Concentrate on who you are as a person outside your diagnosis. You are not your diagnosis, and you must deliberately choose not to see yourself that way. Identify your titles outside of DID or any other mental health diagnosis. Are you a student? Worker? Mother or father? Sister or brother? Do you have an accomplishment you are incredibly proud of having done? Concentrate on those things and allow your DID diagnosis to become only a part of who you are because it is.
Ending Our Time Together
Diagnostic labels are vital to getting services identified and paid for by insurance. That is one of only a few good things about them. Otherwise, diagnostic labels are highly stigmatizing and can cause several problems.
If you feel stuck in your diagnosis, if you feel you wear the diagnosis of DID on your forehead, it is time to work on being a person. Not just anyone, but who you are and what you want from life.
So far as doctors who are prejudiced because you have a mental health diagnosis goes, don’t allow them to gaslight you. If you have problems with a doctor or nurse, ask them point blank if they do not believe you because you have a mental health label. Their answer lets you know whether you should find a different doctor and clinic. Even if they hem haw around, you have your answer.
You are not your diagnosis. I repeat you are not your diagnosis.
Remember, no matter what, someone out here in Internet land loves you.
You are beautiful and wonderful; you are you.

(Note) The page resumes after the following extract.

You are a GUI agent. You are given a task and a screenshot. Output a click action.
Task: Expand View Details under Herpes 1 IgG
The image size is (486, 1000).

Now go out there and roar!!!
We “Liked” the song, too!!!
My diagnosis got me fired from a 25 year career because management and the company’s customers assumed that I was a serious security risk. In 1990, it was referred to as MPD (DID). My therapist did an excellent job of explaining the diagnosis to my late wife, Janice, and our two teenage children. Janice responded with – “It all makes sense.” A letter was written by a psychiatrist that confirmed the diagnosis, in 1992, that the company was privy to as well as EAP (Employee Assistance) whom I had gone to for help, which in hindsight, was a huge mistake since management was kept informed. I also was sent for treatment at a facility for 35 days, much like those with substance abuse issues except for them, they are celebrated for their recovery which I’ve seen at the company that I worked for. In fact an All Hands on Deck meeting of approximately 100 coworkers were called together to celebrate an individual who was celebrating his 1 year of sobriety with a sheet cake. I also had se years of sobriety, myself, but never made a big deal about it because it had been an Outpatient ordeal a decade before I had the MPD (DID) diagnosis.
All I can say is that STIGMA for DID still exists.